* TEXTO:
<<<<
Esta mala Planta y deformidad de las Ciudades no se remediará jamás, sino haciéndolas de nuevo; y supuesto que qualquiera de ellas naturalmente se renueva en el término de un siglo, ¿por qué tales renovaciones no habían de hacerse sobre un plan excelente, que estuviese en las casas del Cabildo y Ayuntamientos?
PONZ, Antonio ~ Viage de España, Tomo IX, Carta Sexta, 96
Hasta el siglo XIX, en nuestro país el suelo como tal había mostrado un escaso valor en las dinámicas económicas —aunque cueste pensarlo vista la situación actual—. Con un desarrollo industrial prácticamente nulo, estancamiento general de la población y ausencia de ejes de comunicación de entidad, la ocupación de terrenos se limitaba a contadas intervenciones planificadas en su mayoría por el estado. Los principales propietarios urbanos, la Iglesia y la nobleza, con su secular inacción se limitaban a arrendar las fincas, en un modelo estático que, semejante a la balsa que surca impertérrita una amplia laguna, de modo que ha dejado de ver el puerto de partida o el de arribo pero se ve obligada a bogar de tanto en tanto para no hundirse, reservaba su reducida versatilidad al mercado de subarriendos y las operaciones puntuales movidas por un perentorio interés público o particular.
>>>>
* LÍNEAS DE DATOS:
<<<<
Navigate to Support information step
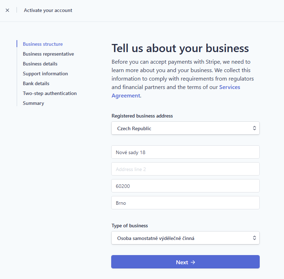pos(45,74)
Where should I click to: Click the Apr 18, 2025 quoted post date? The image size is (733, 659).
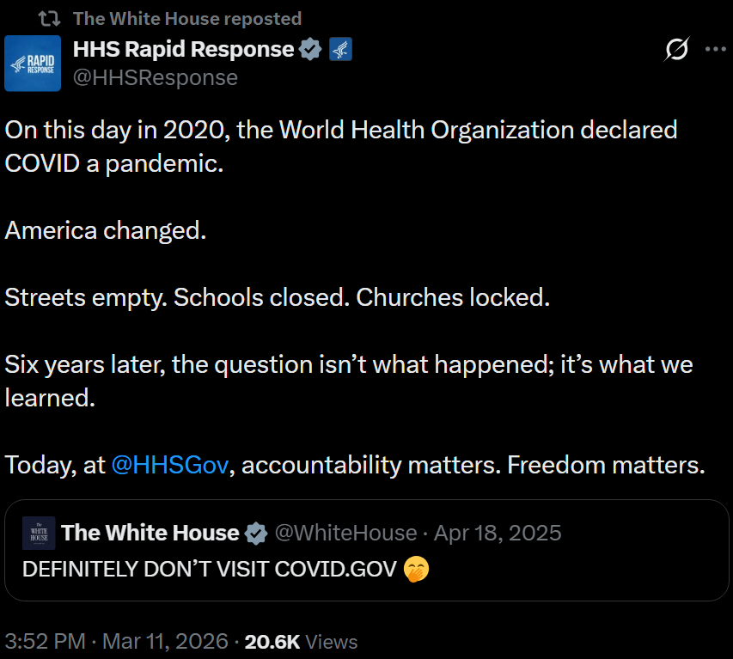pyautogui.click(x=498, y=533)
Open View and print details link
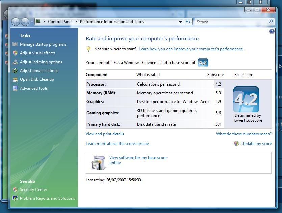 [105, 134]
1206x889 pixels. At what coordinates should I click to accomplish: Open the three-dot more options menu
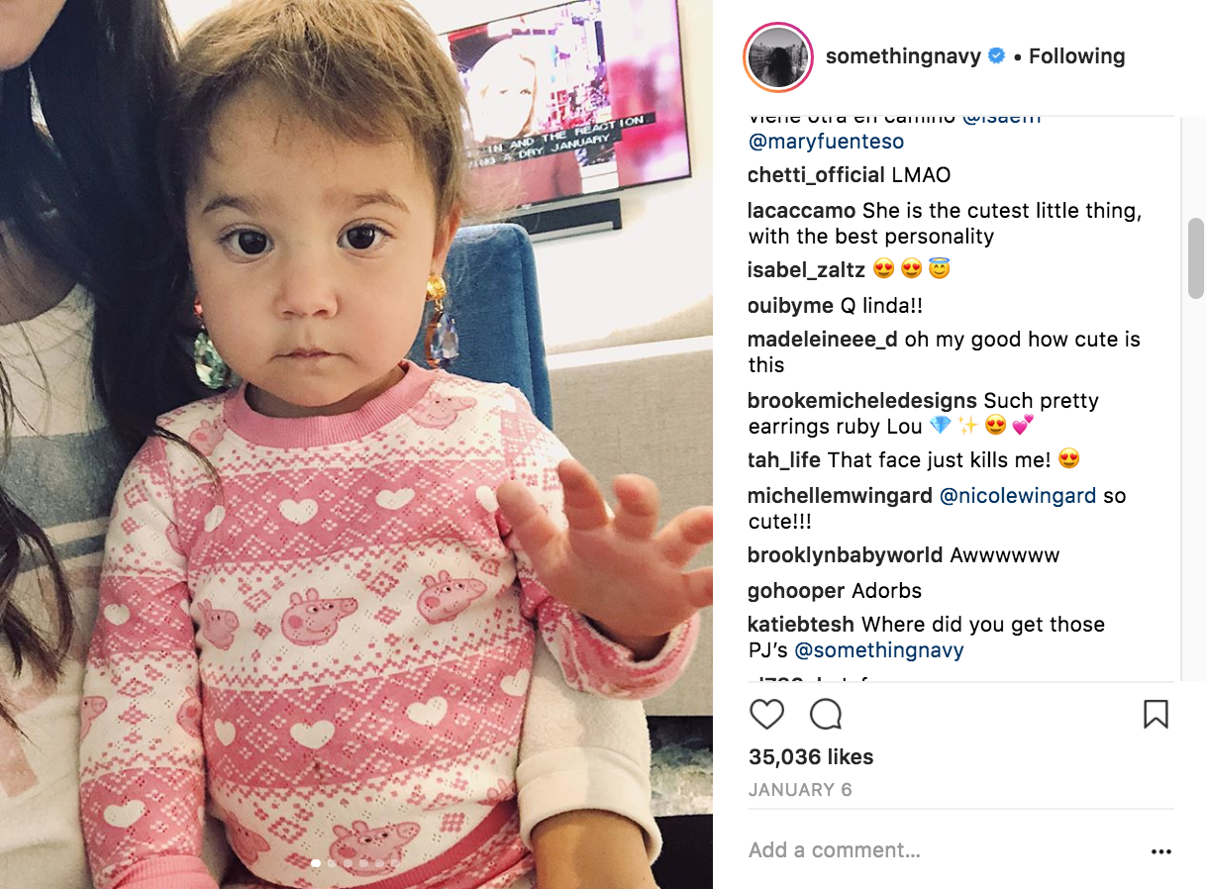click(x=1161, y=851)
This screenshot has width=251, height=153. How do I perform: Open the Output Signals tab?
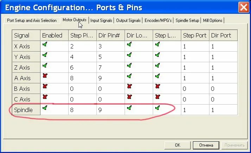(128, 20)
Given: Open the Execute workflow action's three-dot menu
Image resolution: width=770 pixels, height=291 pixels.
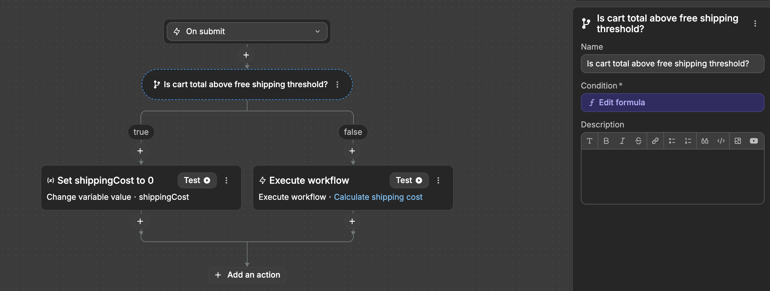Looking at the screenshot, I should [x=438, y=180].
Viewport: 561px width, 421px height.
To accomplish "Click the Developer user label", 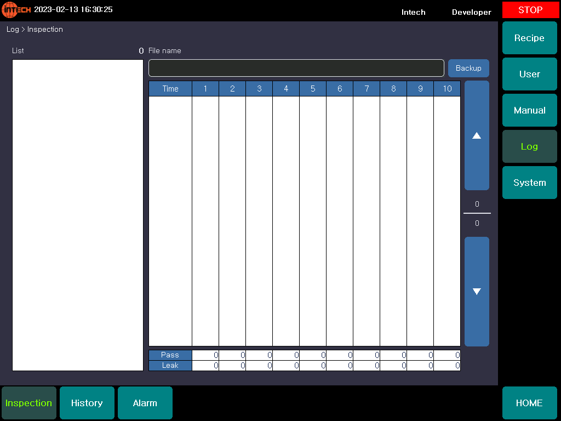I will point(471,12).
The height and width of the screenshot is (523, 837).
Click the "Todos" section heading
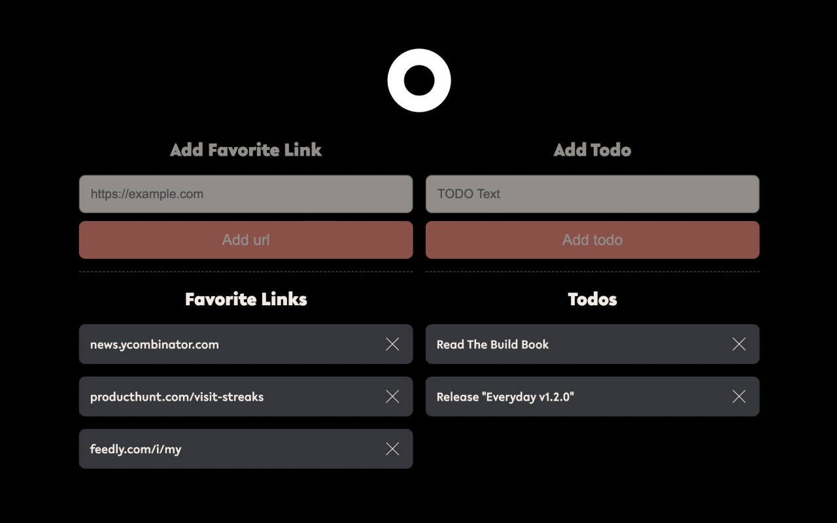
>>>>
* OBJETIVO DEL EJERCICIO:
Según el texto sobre el suelo urbano, ¿quiénes eran los principales propietarios urbanos hasta el siglo XIX? Responde, por favor, en pocas palabras. Las líneas no se necesitan para nada.

* RESULTADO DEL EJERCICIO:
La Iglesia y la nobleza.